Select the cells that require conditional formatting. Select all cells if you don't need any cells to be exempt from the conditions.
On the Home tab of the Ribbon, click "Conditional Formatting." Choose "Highlight Cells Rules," then select the condition that matches your needs: For text, choose "Text that contains...," or for numbers, one of the other options. Let's assume you want to highlight cells containing numbers greater than 10: Choose "Greater than..."

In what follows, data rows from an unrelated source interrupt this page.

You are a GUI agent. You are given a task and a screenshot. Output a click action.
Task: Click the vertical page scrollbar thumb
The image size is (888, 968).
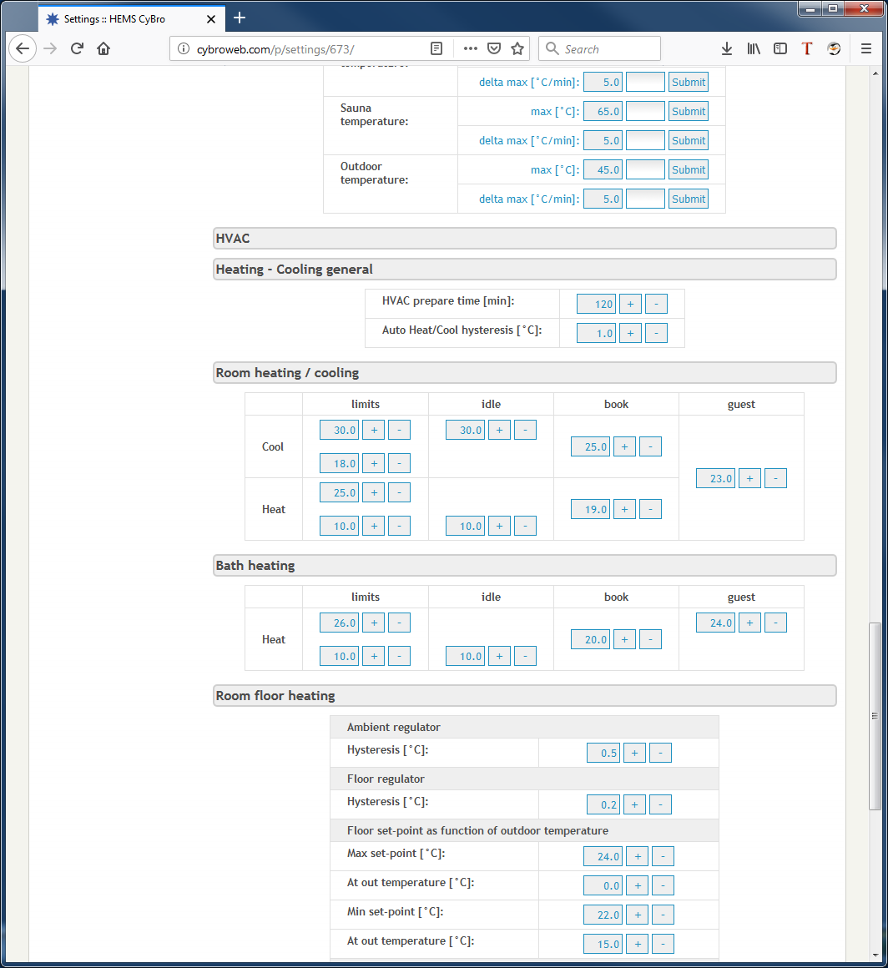[x=875, y=715]
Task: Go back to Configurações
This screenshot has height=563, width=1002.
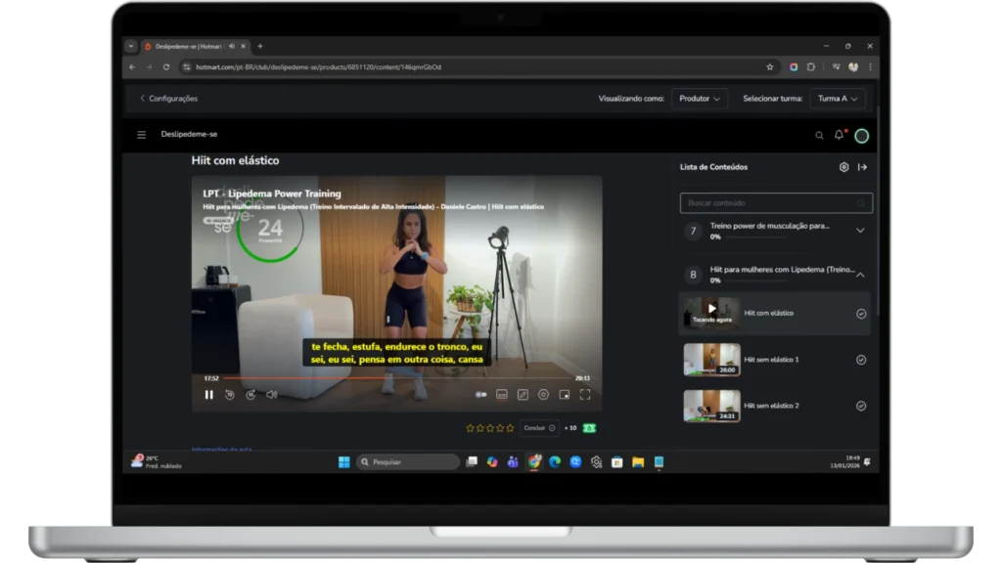Action: (x=168, y=99)
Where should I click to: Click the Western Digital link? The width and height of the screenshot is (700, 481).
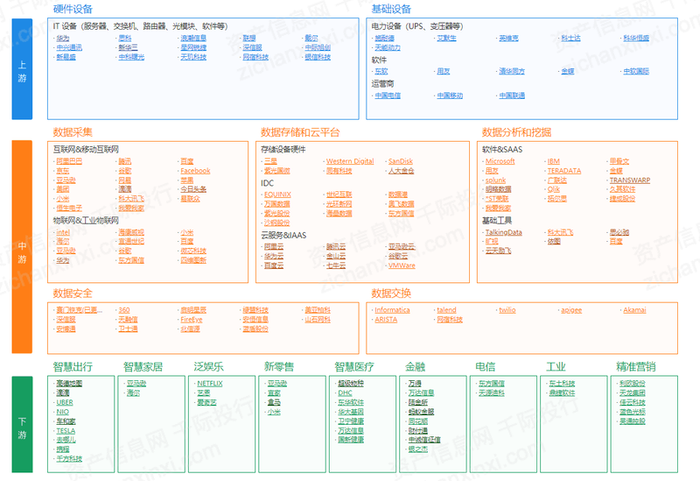tap(350, 162)
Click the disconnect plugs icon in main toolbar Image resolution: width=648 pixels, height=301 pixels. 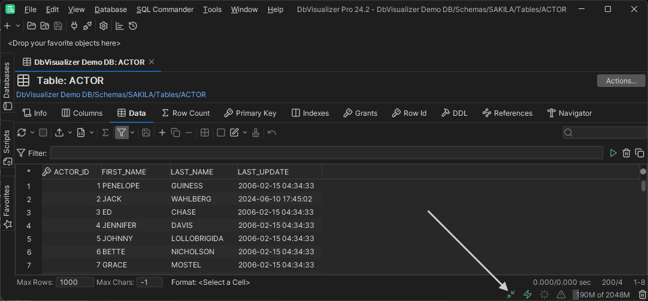[x=87, y=26]
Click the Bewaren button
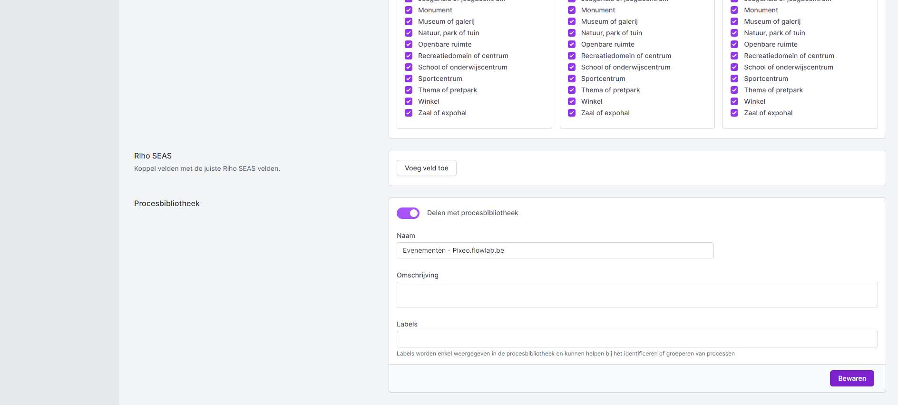Screen dimensions: 898x405 [851, 378]
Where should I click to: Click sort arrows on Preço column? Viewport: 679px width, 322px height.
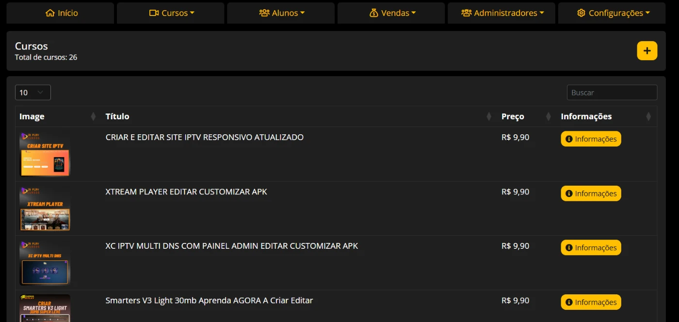549,116
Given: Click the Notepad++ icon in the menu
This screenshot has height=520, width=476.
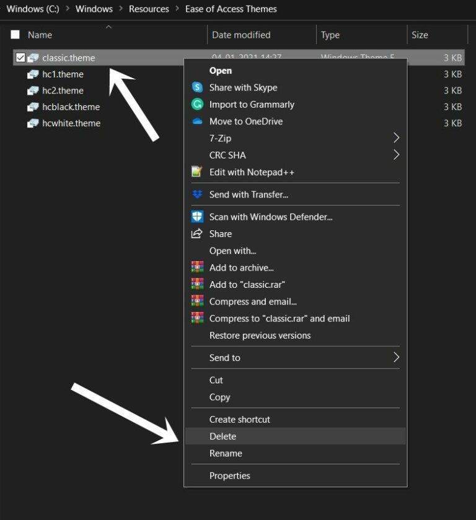Looking at the screenshot, I should click(197, 172).
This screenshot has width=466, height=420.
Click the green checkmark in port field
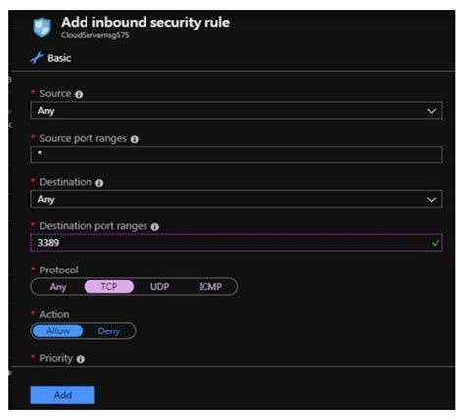pyautogui.click(x=436, y=243)
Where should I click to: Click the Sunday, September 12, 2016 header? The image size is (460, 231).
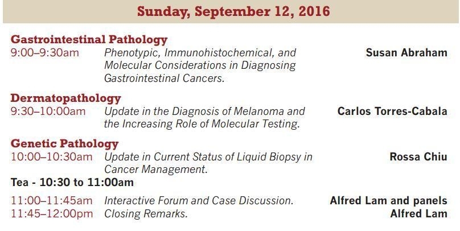pyautogui.click(x=233, y=11)
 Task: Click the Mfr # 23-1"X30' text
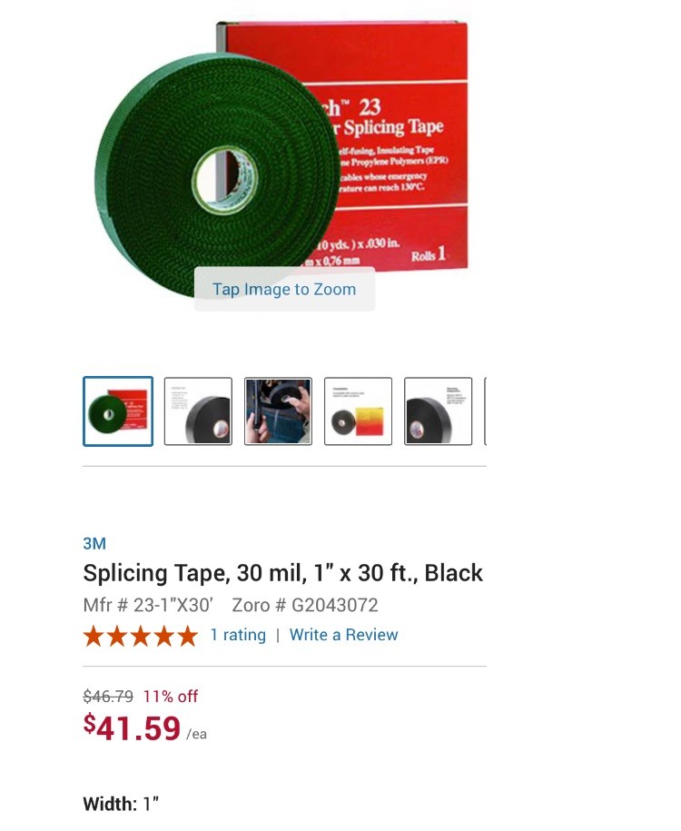(148, 605)

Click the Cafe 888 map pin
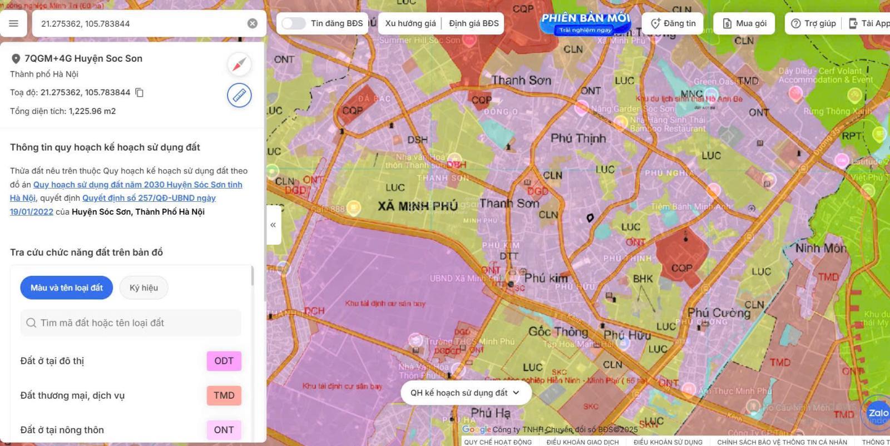point(354,208)
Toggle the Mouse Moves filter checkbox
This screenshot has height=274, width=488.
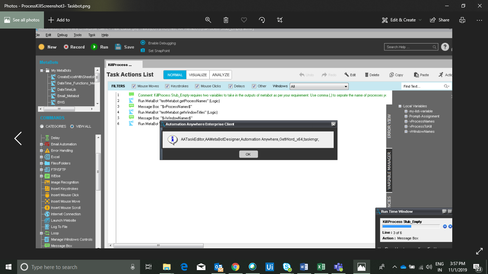(134, 86)
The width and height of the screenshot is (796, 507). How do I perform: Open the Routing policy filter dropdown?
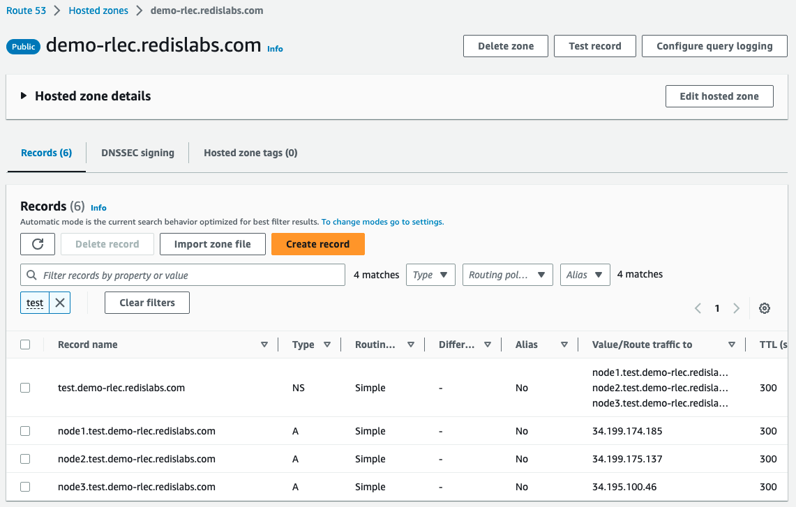coord(507,275)
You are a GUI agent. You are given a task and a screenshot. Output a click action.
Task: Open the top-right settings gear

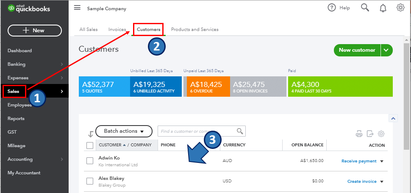click(400, 8)
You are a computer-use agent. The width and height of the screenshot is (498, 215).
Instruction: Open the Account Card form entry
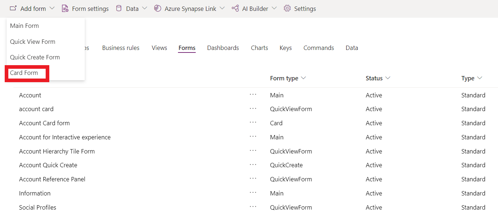[x=44, y=123]
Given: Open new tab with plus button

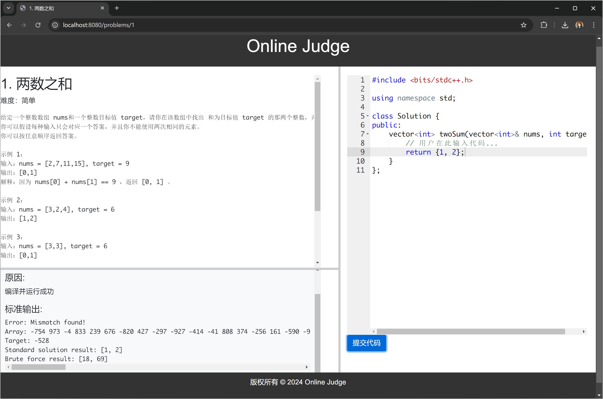Looking at the screenshot, I should (x=117, y=8).
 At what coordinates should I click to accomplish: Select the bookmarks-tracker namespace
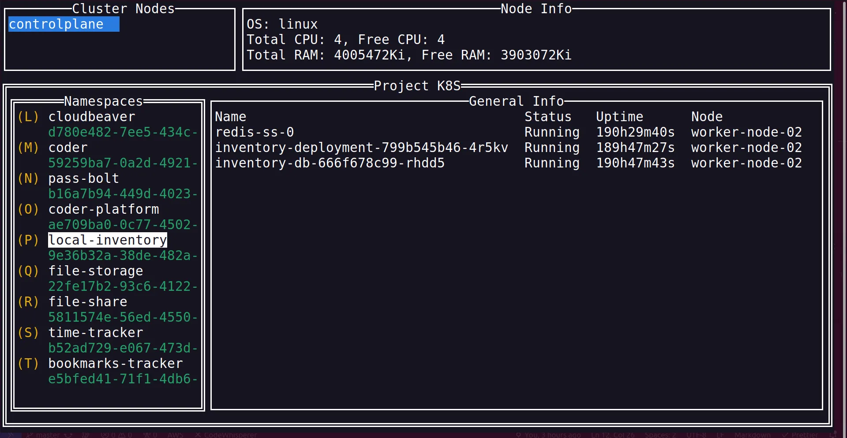pos(116,364)
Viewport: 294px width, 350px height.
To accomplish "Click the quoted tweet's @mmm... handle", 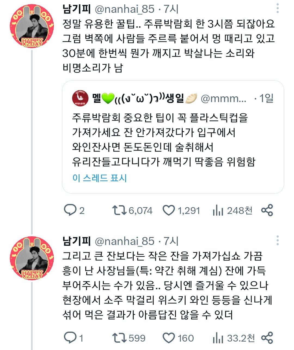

In the resulting dialog box, type "10" into the empty field, then to the right, click the drop-down arrow and choose either an existing format or "Custom Format" to choose your own cell background and border, font color and more.
Tips & Warnings
- Excel 2003 users also have access to conditional formatting, and the process is quite similar. Instead of pressing a Ribbon button, users should begin by clicking "Format," "Conditional Formatting."
- When user-defined conditional formatting won't cut it but a full-blown chart isn't necessary, consider the "Data Bars" option. It creates small bars corresponding to number values within each selected cell.
- You can add different conditions for different areas, or multiple conditions per area. Simply select the appropriate cells and add more conditions. New conditions don't overwrite old rules.